A prompt, short-term CSA infusion is recommended during neutropenic episodes. CSA, which has not been widely used in therapy for EBV-HLH, seems to control the deregulated release of cytokines and their receptors in patients with neutropenia (1, 22). Improved neutrophil recovery caused by CSA treatment makes it possible to continue immunochemotherapy safely and to obtain better outcomes (18, 23). CSA can now be added to induction treatment in the HLH-2004 protocol by the HLH Study Group. Imashuku et al. suggested that the choice of treatment should be based on the risk factors, and that CSA, steroids, or intravenous immunoglobulin (IVIG) may be indicated as initial treatment for low-risk patients and etoposide-containing regimens for high-risk patients (23). Although the value of IVIG for induction therapy is controversial (1, 20, 25), IVIG infusion is recommended once every four weeks as supportive therapy in the HLH-2004 protocol. It is controversial whether granulocyte colony-stimulating factor (G-CSF) promotes hematological recovery without disease progression (25, 26).

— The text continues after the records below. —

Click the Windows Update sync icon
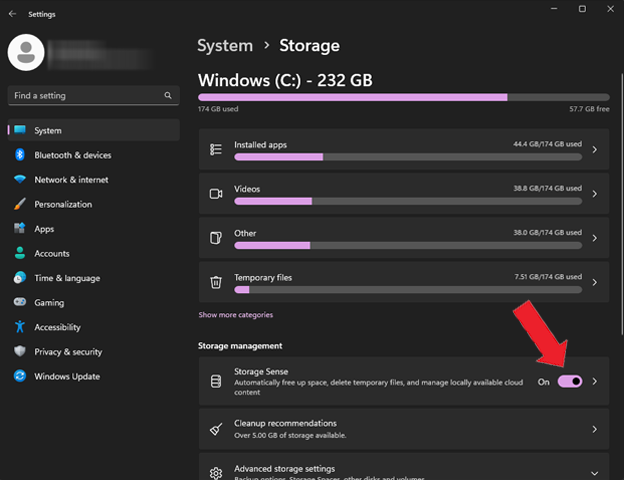The width and height of the screenshot is (624, 480). coord(20,376)
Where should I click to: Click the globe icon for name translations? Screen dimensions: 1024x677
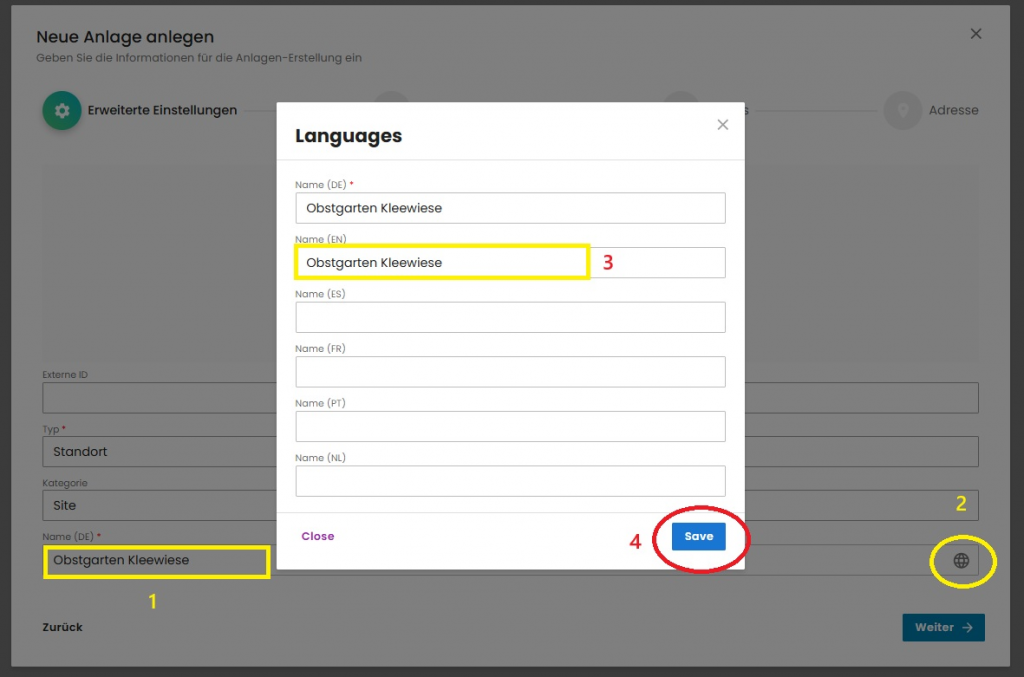[961, 561]
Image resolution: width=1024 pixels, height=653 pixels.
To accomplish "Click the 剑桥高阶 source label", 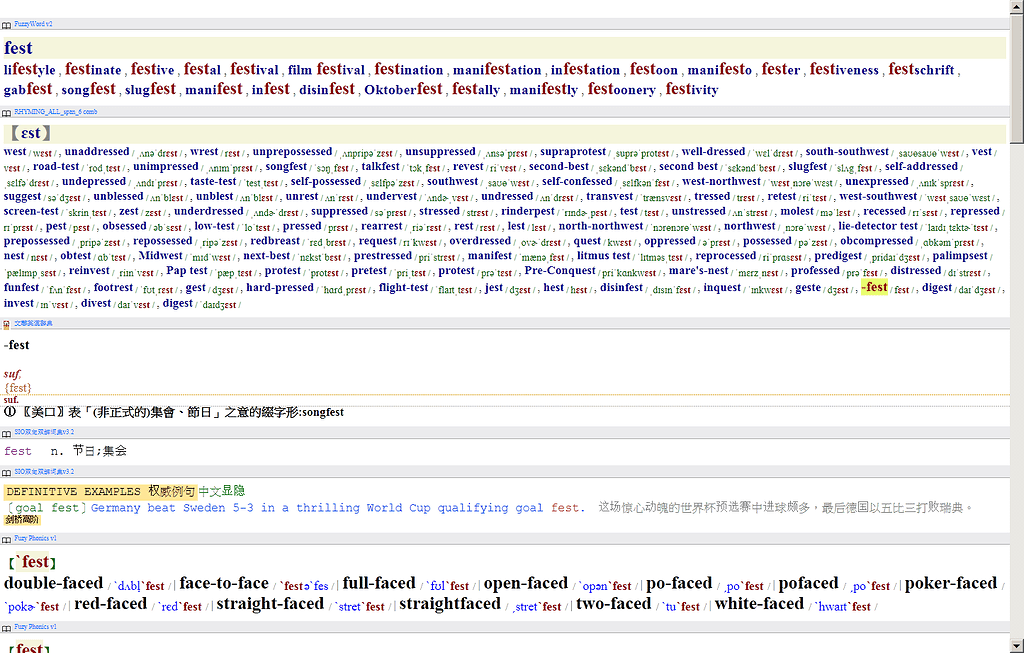I will click(22, 520).
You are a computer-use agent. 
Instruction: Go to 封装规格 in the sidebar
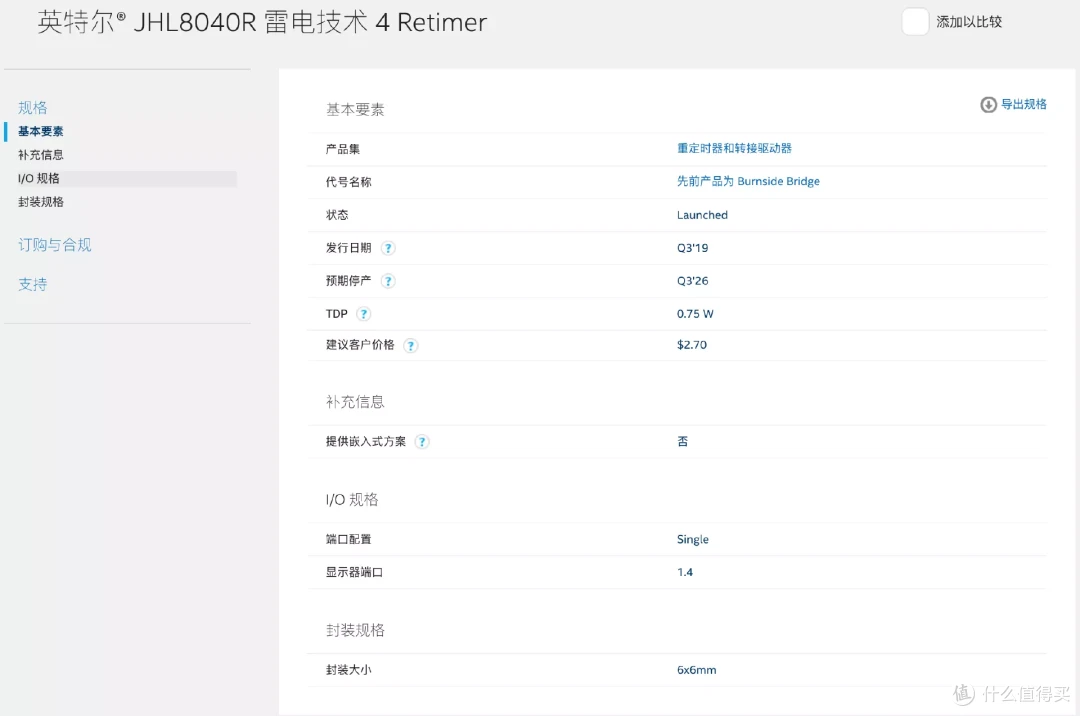click(x=41, y=202)
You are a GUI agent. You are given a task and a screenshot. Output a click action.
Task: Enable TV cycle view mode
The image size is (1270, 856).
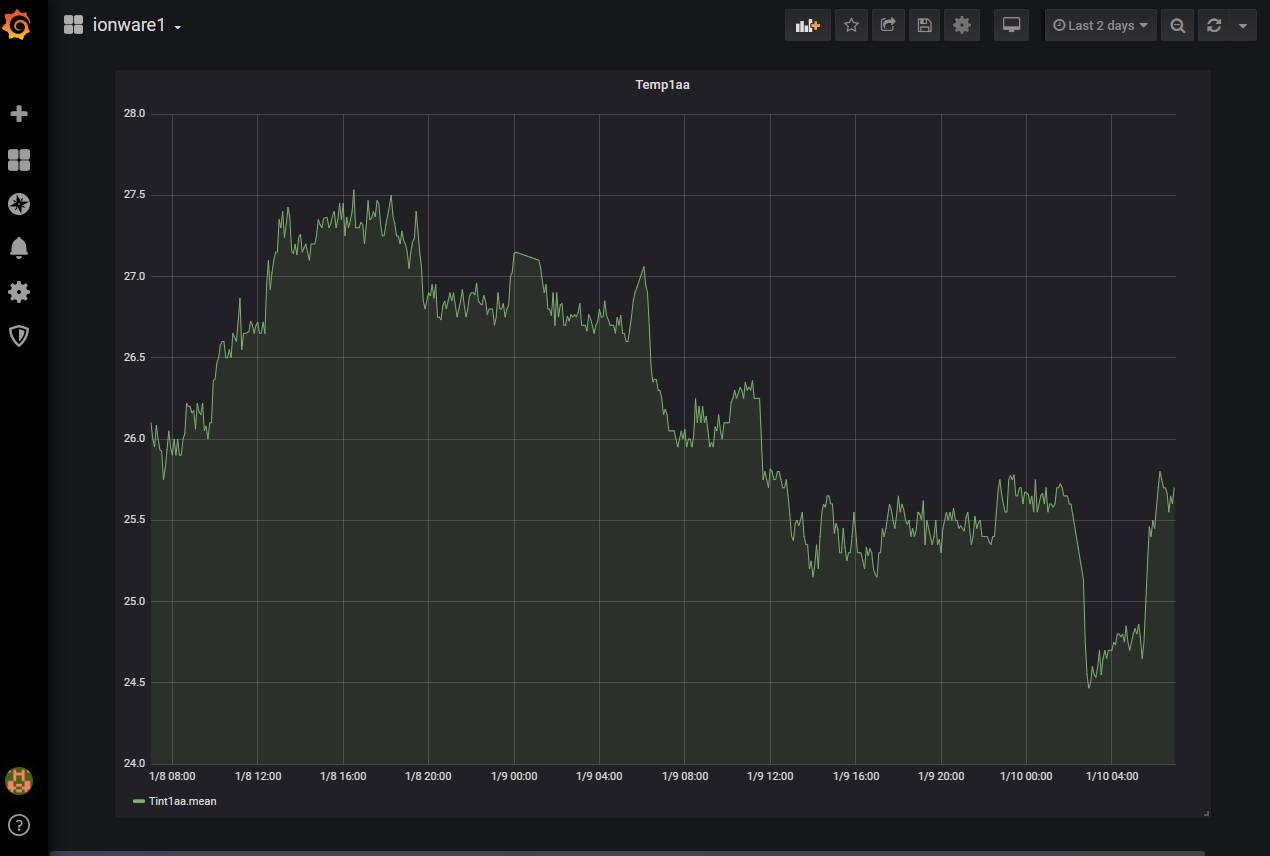[1010, 25]
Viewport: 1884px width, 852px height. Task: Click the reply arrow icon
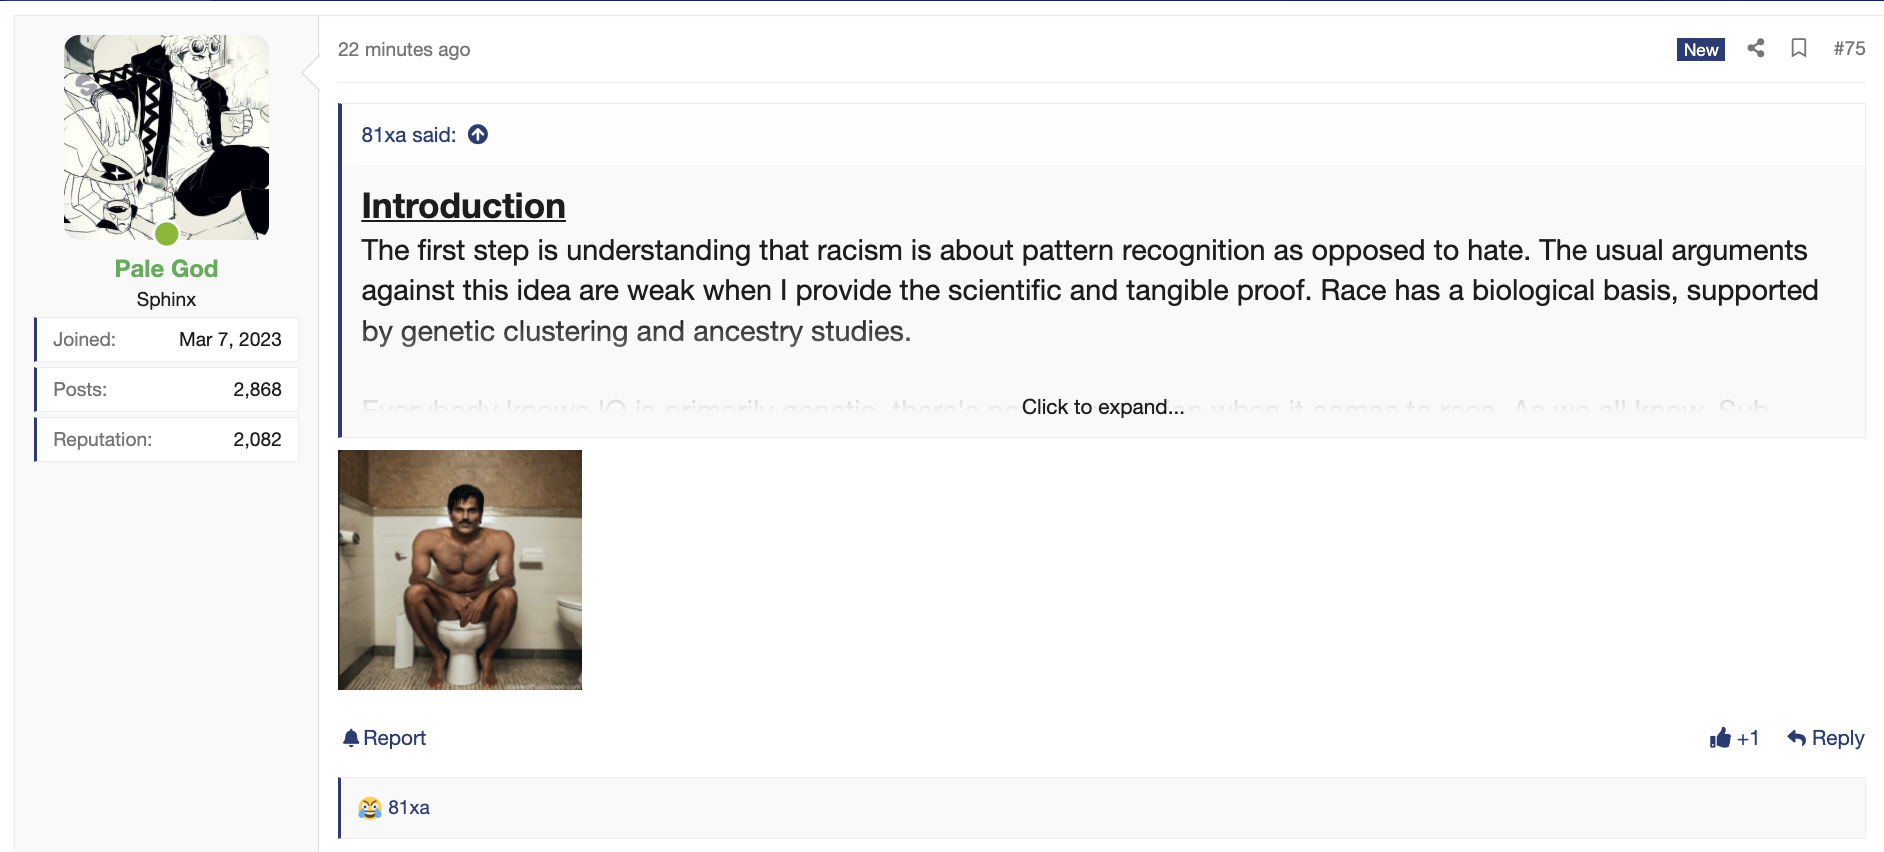(1797, 738)
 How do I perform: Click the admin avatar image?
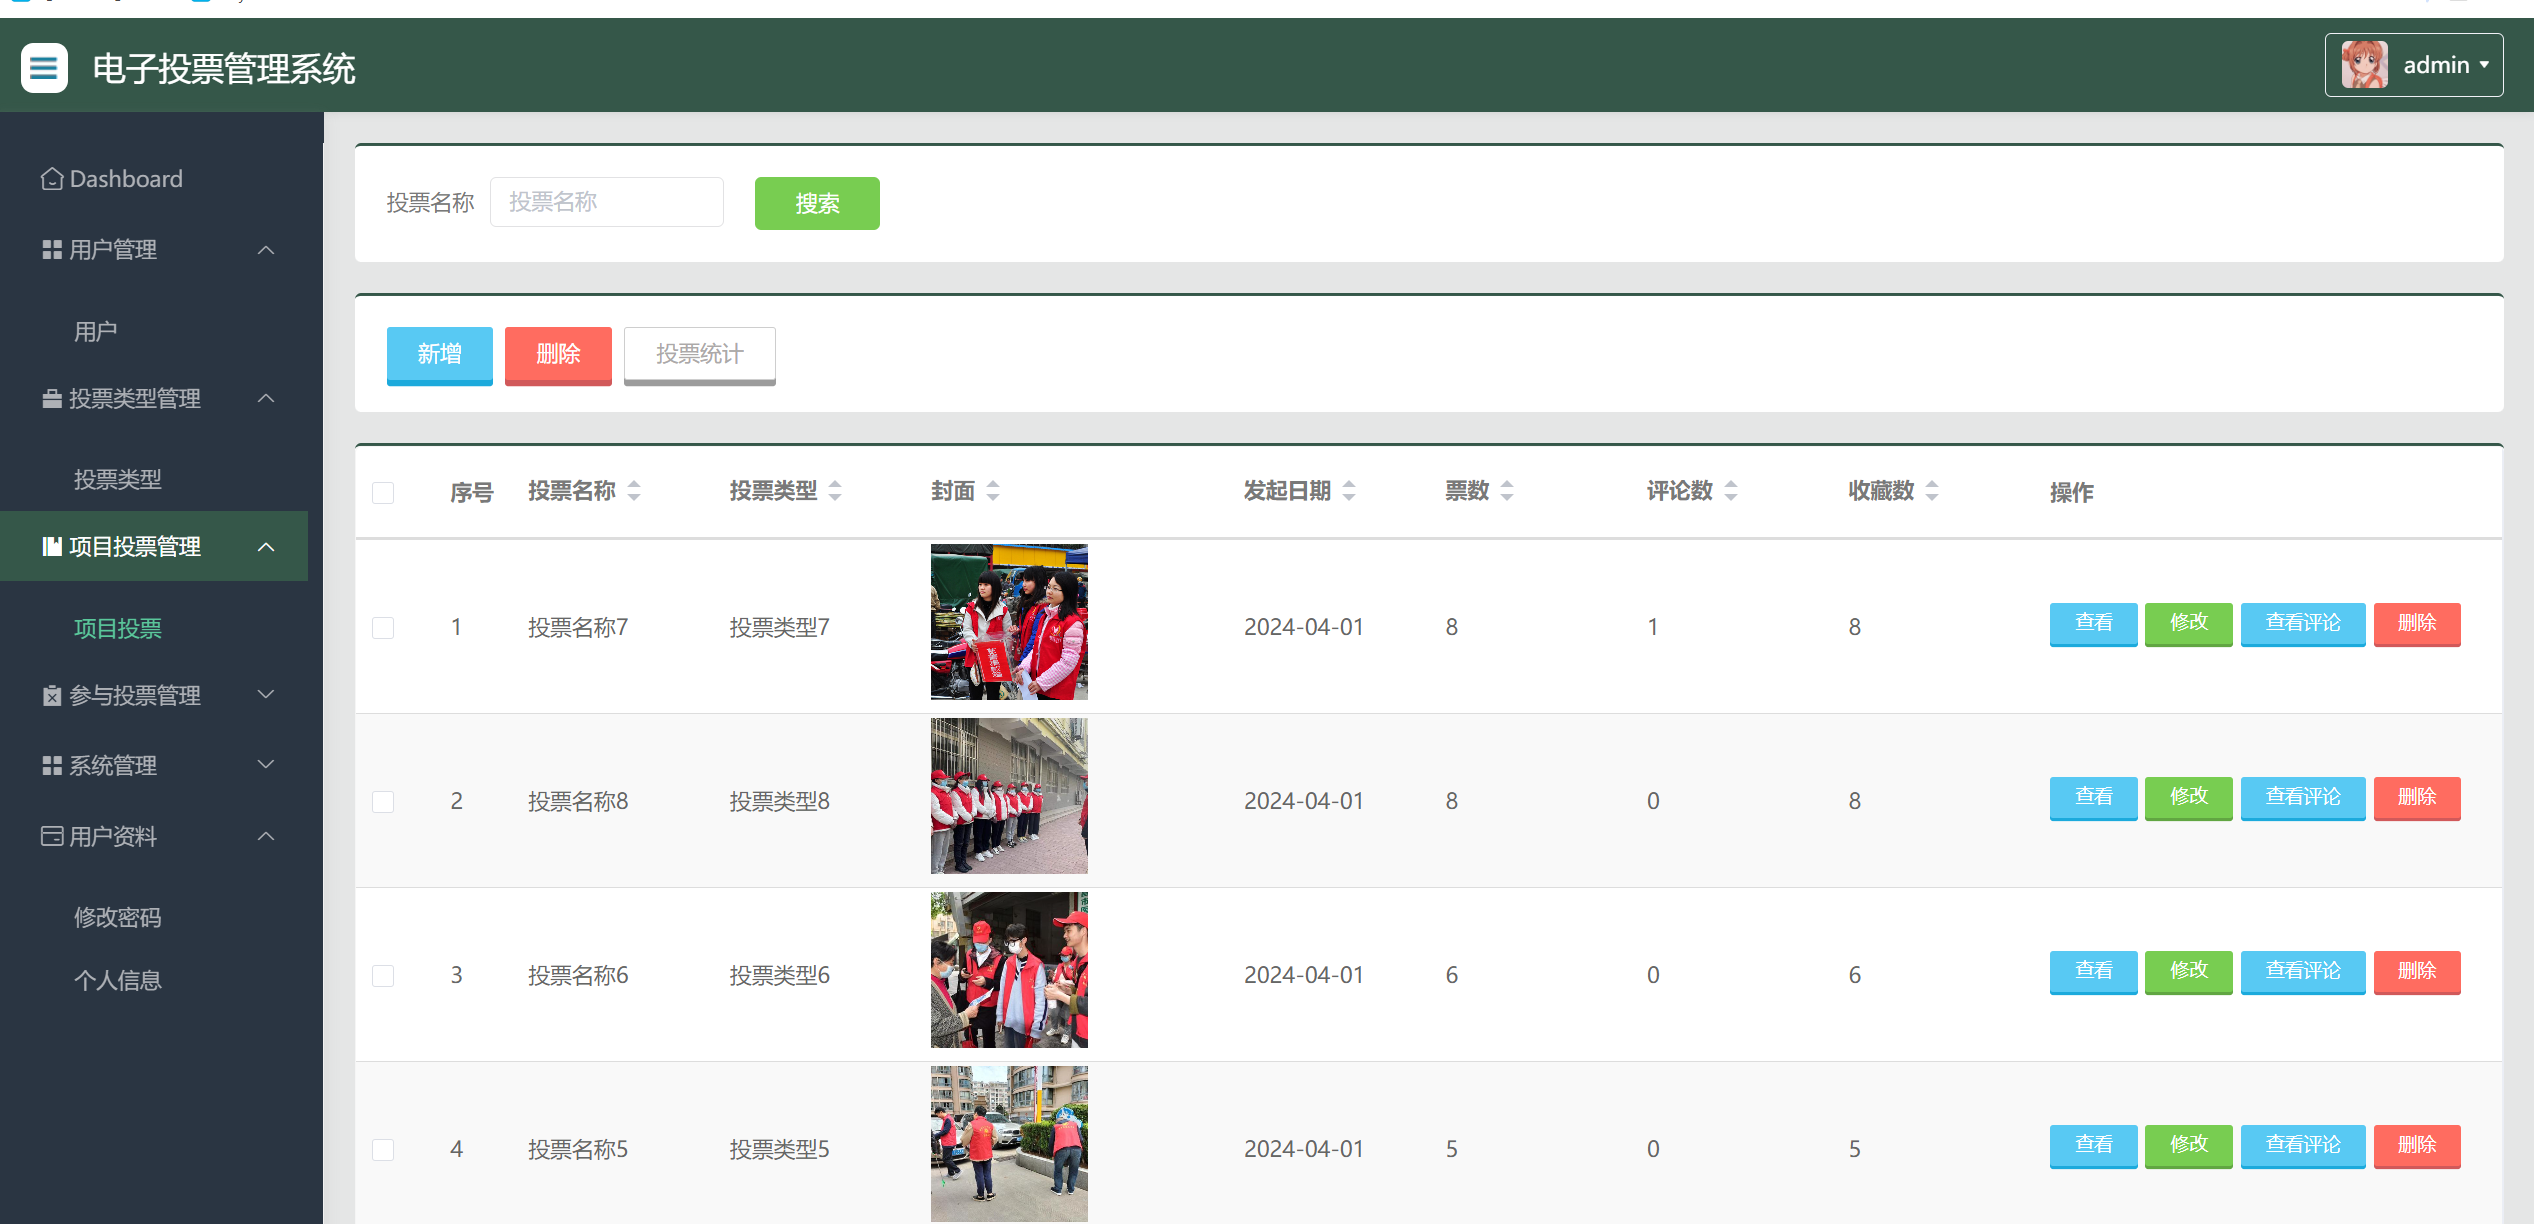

It is now possible to control a high proportion of EBV-HLH cases without resorting to bone marrow transplantation (BMT) (27). Imashuku et al. reported that 13 of their 17 EBV-HLH patients needed continuation treatment with etoposide and steroids with or without CSA or other forms of chemotherapy; BMT was performed in only two patients who showed resistance to all available immunochemotherapy (1). Allogenic BMT is associated with high morbidity and should be held in reserve and used only for patients with highly continuous refractory disease (1-3). One study reported that 20 of 23 children with nonfamilial HLH were alive and off therapy for more than 12 months without BMT and that most cases (12 of 20 or 60%) were from East Asia (2). Imashuku et al. reported a 78.3±6.7% four-year survival outcome when most patients (85%) were treated with etoposide-containing regimens such as the HLH-94 protocol (16, 28). All of our patients treated with HLH-94 immunochemotherapy are alive without evidence of disease 15 to 27 months (median, 19 months) after treatment. None of our patients was considered refractory to chemotherapy and none required BMT. We suggest that EBV-HLH can be cured with early introduction of immunochemotherapy based on HLH-94 protocol.